WRITTEN TASKS:
**a)** List the surnames of the justices named as present in the court opinion that follows.
**b)** Rewrite the court opinion from "People v Ayotunji" to "COUNSEL), FOR RESPONDENT.", putting "PUBLIC DEFENDER" wherever "CONFLICT DEFENDER" appears.

People v Ayotunji Akinlawon |
2018 NY Slip Op 00940 |
Decided on February 9, 2018 |
Appellate Division, Fourth Department |
Published by New York State Law Reporting Bureau pursuant to Judiciary Law § 431. |
This opinion is uncorrected and subject to revision before publication in the Official Reports. |
Decided on February 9, 2018 SUPREME COURT OF THE STATE OF NEW YORK Appellate Division, Fourth Judicial Department
PRESENT: CENTRA, J.P., PERADOTTO, DEJOSEPH, NEMOYER, AND CURRAN, JJ.
1457 KA 14-00562
v
AYOTUNJI AKINLAWON, ALSO KNOWN AS JERRY MCCULLOUGH, DEFENDANT-APPELLANT.
MARK D. FUNK, CONFLICT DEFENDER, ROCHESTER (KATHLEEN P. REARDON OF COUNSEL), FOR DEFENDANT-APPELLANT.
SANDRA DOORLEY, DISTRICT ATTORNEY, ROCHESTER (NANCY GILLIGAN OF COUNSEL), FOR RESPONDENT.
Appeal from a judgment of the Monroe County Court (James J. Piampiano, J.), rendered October 31, 2013. The judgment convicted defendant, upon a jury verdict, of robbery in the first degree.
It is hereby ORDERED that the judgment so appealed from is unanimously affirmed.
Memorandum: Defendant appeals from a judgment convicting him, upon a jury verdict, of robbery in the first degree (Penal Law
§ 160.15 [4]). A person is guilty of robbery in the first degree when he or she "forcibly steals property and when, in the course of the commission of the crime or of immediate flight therefrom, he [or she] or another participant in the crime . . . [d]isplays what appears to be a pistol, revolver, rifle, shotgun, machine gun or other firearm" (id. [emphasis added]).
Viewing the evidence in light of the elements of the crime as charged to the jury (see People v Danielson, 9 NY3d 342, 349 [2007]), we conclude that the verdict is not against the weight of the evidence (see generally People v Bleakley, 69 NY2d 490, 495 [1987]). Contrary to defendant's contention, a charge of robbery in the first degree under Penal Law § 160.15 (4) does not obligate the People to prove that the object displayed was a loaded or an operable weapon, or that such object constituted a "firearm" within the meaning of section 265.00 (3) (see People v Lopez, 73 NY2d 214, 220 [1989]; People v Saez, 69 NY2d 802, 804 [1987]). Instead, the object displayed need only appear to be some type of firearm (see Lopez, 73 NY2d at 220). As the Lopez Court elaborated, a "towel wrapped around a black object . . . , a toothbrush held in a pocket . . . or even a hand consciously concealed in clothing may suffice . . . if under all the circumstances the defendant's conduct could reasonably lead the victim to believe that a gun is being used during the robbery" (id.). Indeed, so long as the object displayed appears to be a pistol, revolver, rifle, shotgun, machine gun or other firearm, " the true nature of the object displayed is, as concerns criminality, irrelevant' " (People v Smith, 29 NY3d 91, 96 [2017], quoting People v Baskerville, 60 NY2d 374, 381 [1983] [emphasis added]). Here, it is undisputed that the robber displayed an object that appeared to be a firearm. Defendant's supposition that the object displayed might have been a BB gun is entirely consistent with the undisputed fact that the robber displayed an object that appeared to be a firearm (see People v Howard, 92 AD3d 176, 178-180 [1st Dept 2012], affd 22 NY3d 388 [2013]; People v Stewart, 140 AD3d 1654, 1654-1655 [4th Dept 2016], lv denied 28 NY3d 937 [2016]).

RAW DATA:
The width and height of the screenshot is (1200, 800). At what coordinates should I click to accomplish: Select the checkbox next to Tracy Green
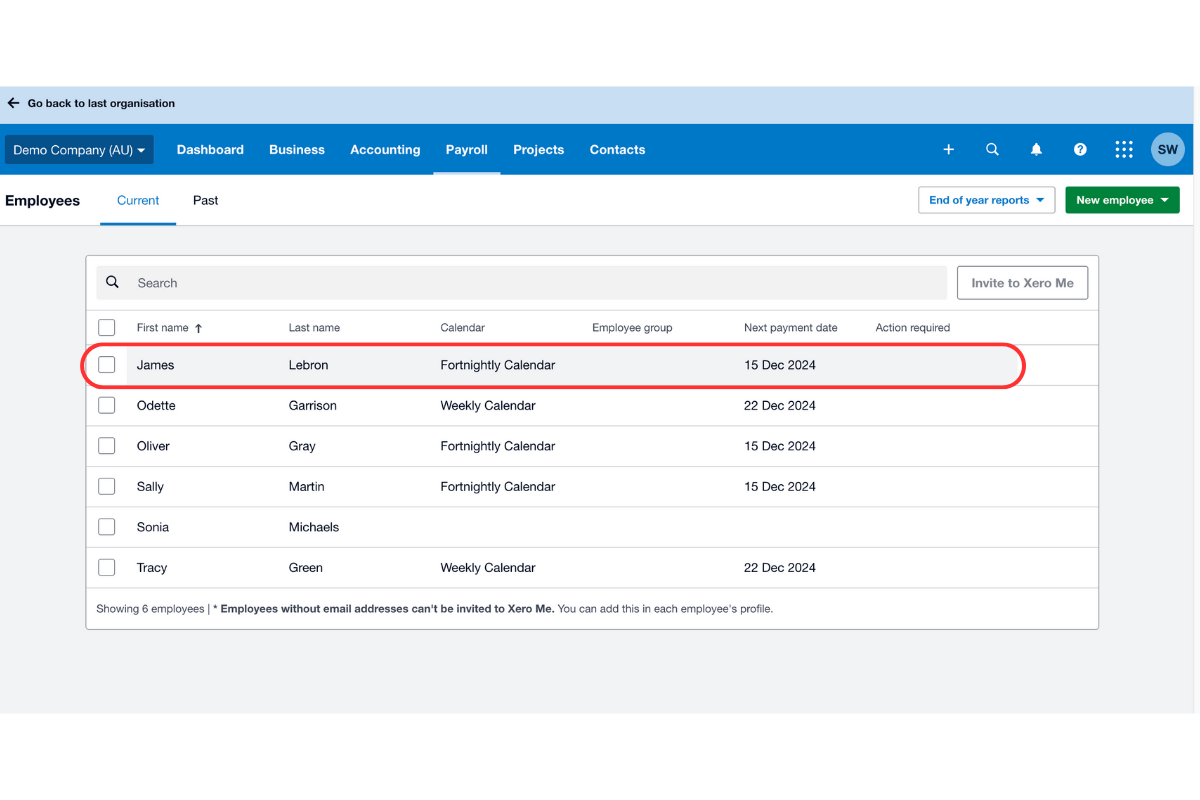point(106,567)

ANSWERS TO THE TASKS:
**a)** Centra, Peradotto, DeJoseph, NeMoyer, Curran

**b)**
People v Ayotunji Akinlawon |
2018 NY Slip Op 00940 |
Decided on February 9, 2018 |
Appellate Division, Fourth Department |
Published by New York State Law Reporting Bureau pursuant to Judiciary Law § 431. |
This opinion is uncorrected and subject to revision before publication in the Official Reports. |
Decided on February 9, 2018 SUPREME COURT OF THE STATE OF NEW YORK Appellate Division, Fourth Judicial Department
PRESENT: CENTRA, J.P., PERADOTTO, DEJOSEPH, NEMOYER, AND CURRAN, JJ.
1457 KA 14-00562
v
AYOTUNJI AKINLAWON, ALSO KNOWN AS JERRY MCCULLOUGH, DEFENDANT-APPELLANT.
MARK D. FUNK, PUBLIC DEFENDER, ROCHESTER (KATHLEEN P. REARDON OF COUNSEL), FOR DEFENDANT-APPELLANT.
SANDRA DOORLEY, DISTRICT ATTORNEY, ROCHESTER (NANCY GILLIGAN OF COUNSEL), FOR RESPONDENT.